Pet loris can eat fruit and seeds, but most of their diet is liquid, so their droppings are loose. Lorikeets spray their poop and may do so anywhere in the home.
Rainbow lorikeet poop is easy to clean off hard surfaces. However, avoid waiting too long before cleaning it up, as the waste will attract fruit flies and solidify.
Are Rainbow Lorikeets Aggressive?
Rainbow lorikeets are confident, outgoing, energetic birds that won’t shy away from human interaction.
When you bring a lorikeet home, it’ll take time to bond with you. However, it shouldn’t behave aggressively, bite, or attack you if you give it time to adjust to its new life.
If a lorikeet is hostile toward a human, it may be stressed, sick, in pain, or frightened. Lorikeets may also exhibit aggressive behaviors when bored or lacking mental stimulation.
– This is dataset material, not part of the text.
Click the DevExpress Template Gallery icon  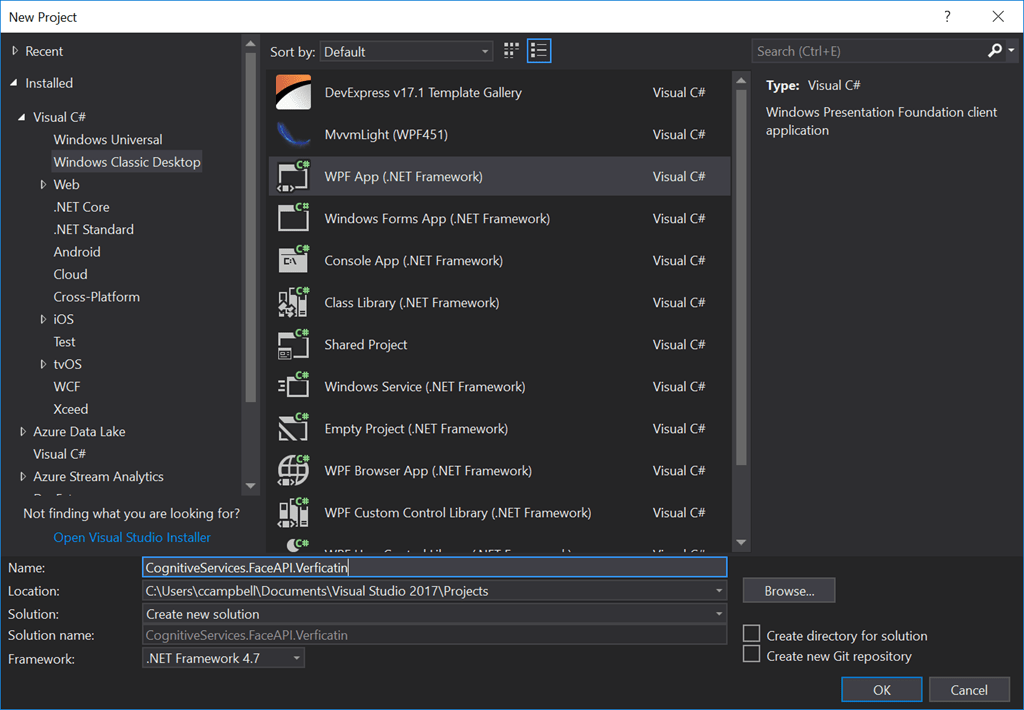[x=293, y=92]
They can be territorial birds and protective of their owners. As the relationship grows, lorikeets may become jealous if they see you paying attention to another person or pet.
What Noise Does a Rainbow Lorikeet Make?
The call of a rainbow lorikeet is loud, shrill, and distinctive. They emit high-pitched chirps, squawks, and squeaks, which some owners call ‘barks.’
Lorikeets squawk and chirp when excited, happy, annoyed, or trying to get your attention. A pair of lorikeets may spend hours communicating with each other.
Most owners adjust to the noises, but some may find lorikeet sounds grating.
Rainbow lorikeets may also emit lengthy, high-pitched ‘screams.’ If a rainbow lorikeet doesn’t stop screaming, it may be bored, annoyed, jealous, or stressed.
Can a Rainbow Lorikeet Talk?
Rainbow lorikeets are good talkers, able to mimic human speech. The more time you spend talking to a lorikeet, the sooner it’ll learn to say new words.
Most rainbow lorikeets respond better to human speech when spoken in a high-pitched voice because it sounds closer to the species’ high-pitched call. According to Comparative Cognition and Behavior Reviews, birds respond to sounds that mimic their song.
When a lorikeet repeats a sound you’ve made, reward it with positive reinforcement.
Rainbow lorikeets are intelligent, vibrant-colored, playful, and attentive pets. While lorikeets make loving companion birds when cared for properly, they produce loud calls and messy waste.